Learning can be divided into a number of categories including nonassociative forms such as habituation and sensitization, in which an animal learns about the properties of a single stimulus, and associative forms, in which an animal learns about the relationship between two stimuli (classical conditioning) or between a stimulus and the animal’s own behavior (operant conditioning). A basic question is how these different forms of learning are related. Do they involve the same underlying processes or fundamentally different processes? It should be possible to answer this question by comparing the neural mechanisms of the different forms of learning, ideally in the same preparation. The gill- and siphon-withdrawal reflex of Aplysia has been useful for such studies, because it exhibits several forms of learning including habituation, dishabituation, sensitization, and classical conditioning (Pinsker et al., 1970; Carew et al., 1971, 1981), and it is amenable to cellular analysis. Studies of the cellular mechanisms of learning in Aplysia have revealed both similarities and differences between the mechanisms contributing to dishabituation and sensitization (Carew et al., 1971; Wright et al., 1991; Cohen et al., 1997; Antonov et al., 1999) and also between those contributing to sensitization and classical conditioning (Hawkins et al., 1993; Antonov et al., 2001, 2003; Li et al., 2005).

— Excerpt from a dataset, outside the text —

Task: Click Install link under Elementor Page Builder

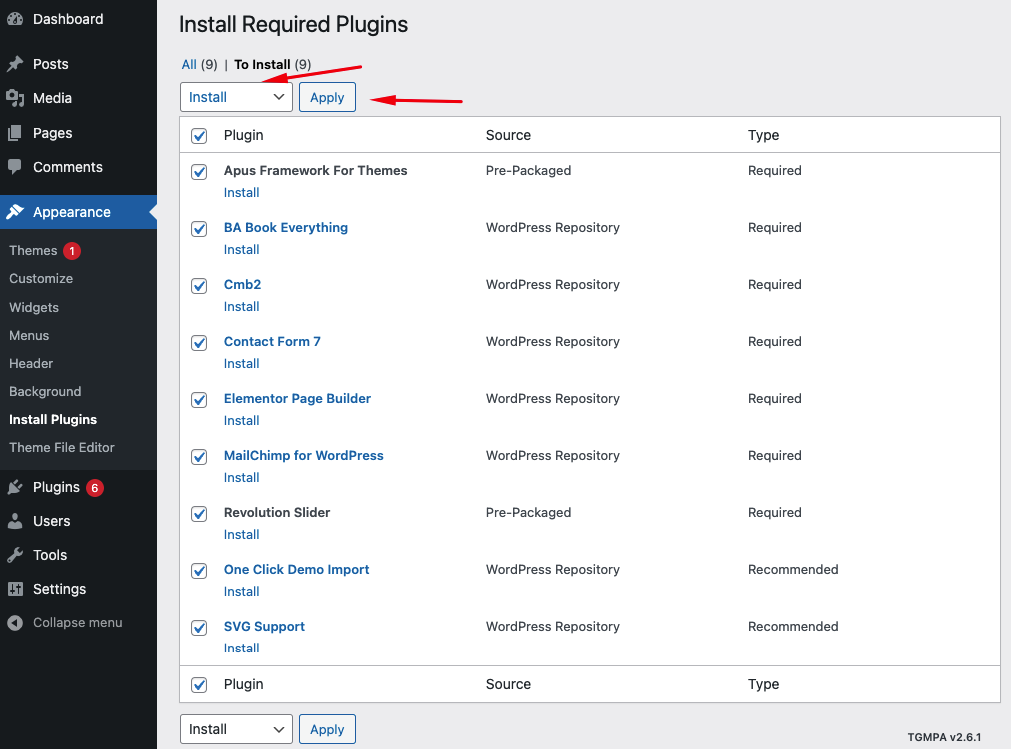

We have now extended this type of analysis to operant conditioning. Operant conditioning has been demonstrated previously in Aplysia for rejection of inedible food (Susswein and Schwarz, 1983), head waving (Cook and Carew, 1986), and feeding (Nargeot et al., 1997; Brembs et al., 2002). To examine whether gill withdrawal also undergoes operant conditioning, we attempted to teach animals to keep their gills contracted to avoid electric shock, similar to operant conditioning of leg position in headless locusts (Horridge, 1962).
Materials and Methods
Aplysia californica weighing 100–200 g were obtained from Sea Life Supply (Sand City, CA) or Marinus (Long Beach, CA) and housed in a 150 gallon aquarium with circulating artificial seawater (Instant Ocean; Aquarium Systems, Mentor, OH) at 15°C on a 12 h light/dark cycle. Experiments were conducted in a similar aquarium, in which animals were restrained in individual cages by 10 SILASTIC (Dow Corning, Midland, MI) loops attached to the parapodia with hooks and a Plexiglas rod attached to the mantle shelf with surgical glue. The animals usually also held onto one of the forward loops with their anterior foot. A stimulating electrode (the bared end of a fine insulated silver wire) was implanted in the siphon near the anus, and gill withdrawal was recorded with an isotonic movement transducer (Harvard Apparatus, South Natick, MA) connected to the efferent vein of the gill with a silk suture. A criterion level of gill withdrawal was set at ∼20% of maximal withdrawal, and the siphon stimulation (200 ms AC shock) was tested one to three times and adjusted to produce a withdrawal above the criterion level of ∼30 s. Both animals received the same number of tests. The criterion levels of the experimental and control groups were not significantly different nor were their shock intensities (Table 1). The animals were then rested 1 h before the beginning of training.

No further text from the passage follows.